Failure to Ensure Two-Person Assist During Hoyer Lift Transfer Results in Resident Fall
Penalty
Summary
Nursing staff failed to follow facility policy and procedure regarding the use of a Hoyer lift for transferring a resident who required total assistance with activities of daily living. The facility's policy and in-service training required two-person physical assistance when using a Hoyer lift, and staff were trained and had acknowledged this requirement. Despite this, a certified nursing assistant (CNA) attempted to transfer a resident alone using the Hoyer lift, citing short staffing as the reason for not obtaining a second staff member. The resident involved had a history of morbid obesity and acute respiratory failure with hypoxia, and was dependent on staff for all transfers and personal care.

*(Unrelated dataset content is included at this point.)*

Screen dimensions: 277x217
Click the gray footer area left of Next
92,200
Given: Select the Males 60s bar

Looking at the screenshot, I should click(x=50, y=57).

During the transfer, the resident was suspended in the Hoyer lift by the CNA alone, which resulted in the lift tilting and the resident falling to the floor. The resident's head and neck struck the floor, and the right lower leg became pinned between the shower gurney and the lift. The incident was witnessed by another staff member who responded to calls for help and observed the aftermath, including the resident's injuries and the malfunction of the lift. Documentation and interviews confirmed that the CNA had attended the required in-service training and was aware of the two-person assist policy. Both the Director of Staff Development and the Director of Nursing stated that two staff are required for safe operation of the Hoyer lift and that failure to follow this protocol could result in injury. The facility's policy emphasized the need for sufficient and competent staffing to meet resident needs, but this was not adhered to during the incident, directly leading to the resident's fall and injuries.